(Saved entries)
--------------------------------

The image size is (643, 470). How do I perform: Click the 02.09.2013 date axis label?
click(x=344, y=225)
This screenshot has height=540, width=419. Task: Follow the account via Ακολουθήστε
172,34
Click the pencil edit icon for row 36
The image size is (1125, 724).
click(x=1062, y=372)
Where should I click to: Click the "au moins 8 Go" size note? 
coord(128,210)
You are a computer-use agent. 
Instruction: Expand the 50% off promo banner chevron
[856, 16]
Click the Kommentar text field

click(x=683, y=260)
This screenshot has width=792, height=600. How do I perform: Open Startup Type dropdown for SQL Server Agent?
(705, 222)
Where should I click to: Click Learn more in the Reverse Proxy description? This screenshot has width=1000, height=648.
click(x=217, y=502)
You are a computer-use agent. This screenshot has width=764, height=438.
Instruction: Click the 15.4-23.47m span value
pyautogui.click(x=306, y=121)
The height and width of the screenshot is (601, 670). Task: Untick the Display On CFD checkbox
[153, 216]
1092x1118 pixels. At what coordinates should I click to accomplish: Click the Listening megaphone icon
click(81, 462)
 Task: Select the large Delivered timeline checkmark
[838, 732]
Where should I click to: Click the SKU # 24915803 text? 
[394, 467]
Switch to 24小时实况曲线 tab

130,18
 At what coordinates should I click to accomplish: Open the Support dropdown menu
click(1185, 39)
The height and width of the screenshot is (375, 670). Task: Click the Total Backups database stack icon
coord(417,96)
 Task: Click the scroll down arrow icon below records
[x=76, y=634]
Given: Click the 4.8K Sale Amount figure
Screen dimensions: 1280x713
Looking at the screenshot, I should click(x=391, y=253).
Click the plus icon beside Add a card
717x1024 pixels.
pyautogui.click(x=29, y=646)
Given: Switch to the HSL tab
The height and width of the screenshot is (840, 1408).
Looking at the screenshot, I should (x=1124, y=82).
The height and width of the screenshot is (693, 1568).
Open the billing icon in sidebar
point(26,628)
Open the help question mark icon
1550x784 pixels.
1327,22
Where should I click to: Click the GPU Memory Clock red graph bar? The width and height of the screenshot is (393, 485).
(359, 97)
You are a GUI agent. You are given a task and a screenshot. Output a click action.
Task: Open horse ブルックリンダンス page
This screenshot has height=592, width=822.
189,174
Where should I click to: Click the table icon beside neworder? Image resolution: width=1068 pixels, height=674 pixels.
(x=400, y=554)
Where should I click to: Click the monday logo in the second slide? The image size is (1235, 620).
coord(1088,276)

--------------------------------

*EXERCISE*
Identify the lines in the entries above that contain "computer", then copy them out.

*SOLVED EXERCISE*
You are a computer-use agent. 
You are a computer-use agent. This screenshot has width=764, height=438.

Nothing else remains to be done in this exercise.